── DATA UNDER STUDY ──
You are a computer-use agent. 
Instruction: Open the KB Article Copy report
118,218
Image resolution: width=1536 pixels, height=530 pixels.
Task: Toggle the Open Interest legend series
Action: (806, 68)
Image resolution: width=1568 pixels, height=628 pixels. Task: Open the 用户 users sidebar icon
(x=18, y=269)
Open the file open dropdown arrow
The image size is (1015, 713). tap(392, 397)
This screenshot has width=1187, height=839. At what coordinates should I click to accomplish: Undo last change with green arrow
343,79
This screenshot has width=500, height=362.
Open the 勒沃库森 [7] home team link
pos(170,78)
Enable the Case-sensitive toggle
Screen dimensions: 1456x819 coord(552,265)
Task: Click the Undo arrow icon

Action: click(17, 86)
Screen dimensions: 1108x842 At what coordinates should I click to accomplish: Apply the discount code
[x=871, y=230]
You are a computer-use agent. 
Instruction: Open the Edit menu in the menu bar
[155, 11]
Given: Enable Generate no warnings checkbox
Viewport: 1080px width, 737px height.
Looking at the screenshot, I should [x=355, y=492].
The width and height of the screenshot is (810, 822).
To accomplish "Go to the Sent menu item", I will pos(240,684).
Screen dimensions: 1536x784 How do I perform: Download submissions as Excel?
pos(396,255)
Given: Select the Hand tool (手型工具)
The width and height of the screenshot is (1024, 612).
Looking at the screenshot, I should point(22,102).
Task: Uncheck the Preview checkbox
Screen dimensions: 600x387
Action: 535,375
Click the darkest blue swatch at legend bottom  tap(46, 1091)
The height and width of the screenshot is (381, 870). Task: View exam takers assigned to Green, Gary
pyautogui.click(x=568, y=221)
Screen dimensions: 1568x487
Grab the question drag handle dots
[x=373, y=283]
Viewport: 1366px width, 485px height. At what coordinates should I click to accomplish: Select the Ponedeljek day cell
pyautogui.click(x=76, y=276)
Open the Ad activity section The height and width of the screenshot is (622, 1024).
───
_YOUR GOAL_. All lines of the data above must be repeated exactly.

_EXERCISE SOLUTION_.
You are a computer-use agent. 
Instruction: Open the KB Article Copy report
118,218
Image resolution: width=1536 pixels, height=530 pixels.
Task: Toggle the Open Interest legend series
Action: (806, 68)
Image resolution: width=1568 pixels, height=628 pixels. Task: Open the 用户 users sidebar icon
(x=18, y=269)
Open the file open dropdown arrow
The image size is (1015, 713). tap(392, 397)
This screenshot has width=1187, height=839. At what coordinates should I click to accomplish: Undo last change with green arrow
343,79
This screenshot has width=500, height=362.
Open the 勒沃库森 [7] home team link
pos(170,78)
Enable the Case-sensitive toggle
Screen dimensions: 1456x819 coord(552,265)
Task: Click the Undo arrow icon

Action: click(17, 86)
Screen dimensions: 1108x842 At what coordinates should I click to accomplish: Apply the discount code
[x=871, y=230]
You are a computer-use agent. 
Instruction: Open the Edit menu in the menu bar
[155, 11]
Given: Enable Generate no warnings checkbox
Viewport: 1080px width, 737px height.
Looking at the screenshot, I should [x=355, y=492].
The width and height of the screenshot is (810, 822).
To accomplish "Go to the Sent menu item", I will pos(240,684).
Screen dimensions: 1536x784 How do I perform: Download submissions as Excel?
pos(396,255)
Given: Select the Hand tool (手型工具)
The width and height of the screenshot is (1024, 612).
Looking at the screenshot, I should point(22,102).
Task: Uncheck the Preview checkbox
Screen dimensions: 600x387
Action: 535,375
Click the darkest blue swatch at legend bottom  tap(46, 1091)
The height and width of the screenshot is (381, 870). Task: View exam takers assigned to Green, Gary
pyautogui.click(x=568, y=221)
Screen dimensions: 1568x487
Grab the question drag handle dots
[x=373, y=283]
Viewport: 1366px width, 485px height. At what coordinates should I click to accomplish: Select the Ponedeljek day cell
pyautogui.click(x=76, y=276)
Open the Ad activity section The height and width of the screenshot is (622, 1024).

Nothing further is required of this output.